The paper "FlexVAR: Flexible Visual Autoregressive Modeling without Residual Prediction" introduces a novel approach to visual autoregressive (AR) modeling, aimed at addressing the limitations faced by current methodologies that rely heavily on residual prediction paradigms. This work presents FlexVAR, a framework designed to enhance the flexibility and adaptability of image generation through an autoregressive process that focuses on predicting ground-truth values at each step rather than the residuals. This departure from traditional methods is noteworthy for its simplicity and efficacy in learning visual distributions.

Key Contributions

  1. Ground-Truth Prediction Paradigm:
    • FlexVAR innovatively departs from the residual prediction paradigm, offering a method where ground-truth images are independently produced at each autoregressive step. This eliminates the need for rigid step-wise designs that limit resolution and aspect ratio capabilities, thereby increasing the flexibility of image generation tasks.
  2. Scalable Image Generation:
    • The model is trained solely on low-resolution images (up to 256px), yet it is capable of generating images with varying resolutions and aspect ratios, which can exceed the training resolution. This is achieved without any fine-tuning, indicating a substantial generalization capacity.
  3. Enhanced Inference Efficiency:
    • The FlexVAR framework facilitates variable autoregressive steps, allowing for quicker inference using fewer steps or enhanced image quality through additional steps. This capability results in significant performance improvements on benchmarks, outperforming existing state-of-the-art autoregressive (AiM/VAR) and diffusion models (LDM/DiT) in terms of FID scores.
  4. Zero-Shot Transferability:
    • One of the remarkable aspects of FlexVAR is its ability to perform zero-shot transfer on different image generation tasks, including image refinement, in/out-painting, and expansion. This broadens the practical applicability of the model without requiring retraining or extensive adjustments.

Numerical and Comparative Strengths

FlexVAR, particularly the 1.0B model, demonstrates superior performance on the ImageNet 256×256 benchmark compared to its VAR counterparts, achieving a noteworthy FID of 2.08 with 13 autoregressive steps. This outperforms AiM/VAR models by 0.25/0.28 FID and diffusion models LDM/DiT by 1.52/0.19 FID, respectively. Additionally, FlexVAR shows competitive results in zero-shot transfer tasks, even when its 1.0B model is transferred to ImageNet 512×512, performing admirably against the VAR 2.3B model.
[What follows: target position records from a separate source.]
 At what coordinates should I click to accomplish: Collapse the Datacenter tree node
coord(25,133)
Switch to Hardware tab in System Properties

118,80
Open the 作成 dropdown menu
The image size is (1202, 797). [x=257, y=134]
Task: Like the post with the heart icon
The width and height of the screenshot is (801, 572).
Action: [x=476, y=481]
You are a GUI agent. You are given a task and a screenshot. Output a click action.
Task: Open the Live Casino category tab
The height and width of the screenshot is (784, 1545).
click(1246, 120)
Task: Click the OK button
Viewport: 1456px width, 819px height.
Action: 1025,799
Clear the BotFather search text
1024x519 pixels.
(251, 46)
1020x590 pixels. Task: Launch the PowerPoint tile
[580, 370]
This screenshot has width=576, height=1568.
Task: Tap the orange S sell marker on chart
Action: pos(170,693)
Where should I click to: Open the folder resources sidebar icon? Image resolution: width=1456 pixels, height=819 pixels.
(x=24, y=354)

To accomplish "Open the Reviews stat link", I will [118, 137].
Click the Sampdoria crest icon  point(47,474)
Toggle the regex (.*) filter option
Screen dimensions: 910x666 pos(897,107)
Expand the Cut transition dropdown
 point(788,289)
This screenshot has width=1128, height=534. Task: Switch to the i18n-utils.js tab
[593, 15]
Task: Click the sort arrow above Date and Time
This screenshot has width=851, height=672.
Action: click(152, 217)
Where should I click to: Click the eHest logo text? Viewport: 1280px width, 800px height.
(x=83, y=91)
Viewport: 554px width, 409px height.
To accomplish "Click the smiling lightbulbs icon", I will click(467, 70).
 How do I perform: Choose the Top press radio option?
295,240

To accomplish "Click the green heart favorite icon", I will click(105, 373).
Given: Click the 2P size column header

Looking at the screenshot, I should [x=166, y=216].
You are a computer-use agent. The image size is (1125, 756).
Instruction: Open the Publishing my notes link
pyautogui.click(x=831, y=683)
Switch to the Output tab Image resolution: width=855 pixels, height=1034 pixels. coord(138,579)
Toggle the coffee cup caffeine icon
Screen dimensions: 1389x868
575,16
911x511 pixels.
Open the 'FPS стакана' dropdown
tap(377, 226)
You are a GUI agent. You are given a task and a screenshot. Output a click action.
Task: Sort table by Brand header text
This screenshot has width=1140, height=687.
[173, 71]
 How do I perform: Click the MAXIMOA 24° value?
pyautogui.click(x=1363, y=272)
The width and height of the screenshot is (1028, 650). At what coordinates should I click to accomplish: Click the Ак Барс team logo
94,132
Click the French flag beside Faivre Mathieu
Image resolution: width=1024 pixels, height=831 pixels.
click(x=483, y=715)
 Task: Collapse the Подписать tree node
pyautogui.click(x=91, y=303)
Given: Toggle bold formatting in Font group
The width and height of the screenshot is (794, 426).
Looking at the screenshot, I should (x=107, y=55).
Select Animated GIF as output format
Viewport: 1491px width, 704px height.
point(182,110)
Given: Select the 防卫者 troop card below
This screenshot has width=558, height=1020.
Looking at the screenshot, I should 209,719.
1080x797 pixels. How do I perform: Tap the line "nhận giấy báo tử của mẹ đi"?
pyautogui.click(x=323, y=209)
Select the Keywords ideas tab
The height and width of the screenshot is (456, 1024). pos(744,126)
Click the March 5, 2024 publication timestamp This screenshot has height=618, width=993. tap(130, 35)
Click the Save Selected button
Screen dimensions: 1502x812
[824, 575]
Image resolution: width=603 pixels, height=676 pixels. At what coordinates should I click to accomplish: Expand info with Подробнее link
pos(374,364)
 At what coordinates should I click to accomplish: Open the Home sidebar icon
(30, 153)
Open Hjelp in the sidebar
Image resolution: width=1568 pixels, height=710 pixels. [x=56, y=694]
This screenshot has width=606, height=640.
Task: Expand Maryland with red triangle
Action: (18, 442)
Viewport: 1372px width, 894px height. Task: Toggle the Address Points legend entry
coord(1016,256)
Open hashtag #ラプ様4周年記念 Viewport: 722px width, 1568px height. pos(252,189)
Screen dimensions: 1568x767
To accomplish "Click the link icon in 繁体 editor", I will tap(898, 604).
Methodological Innovations

  • Scalable VQVAE Tokenizer: The introduction of a new VQVAE tokenizer with multi-scale constraints allows for effective image reconstruction across arbitrary resolutions, enhancing robustness to various latent scales.
  • Scalable 2D Positional Embeddings: These embeddings, equipped with learnable queries initialized with 2D sine-cosine weights, facilitate scale-wise autoregressive modeling adaptable to multiple resolutions and steps beyond those used in training.

Implications and Future Directions

The FlexVAR framework has significant implications for the field of AI in image processing, suggesting that ground-truth prediction can simplify and potentially improve the autoregressive modeling process. Moreover, the approach promotes greater flexibility and efficiency, allowing models to generalize across tasks and resolutions. Future developments may explore the application of this paradigm in other domains, such as video modeling, or its integration with other generative frameworks to further enhance the quality and scope of AI-generated content. Furthermore, the potential for scaling up these models while maintaining or improving efficiency and flexibility warrants further investigation.

Overall, the paper provides a substantial contribution to visual autoregressive modeling, likely influencing subsequent advancements and innovations in the domain of computer vision.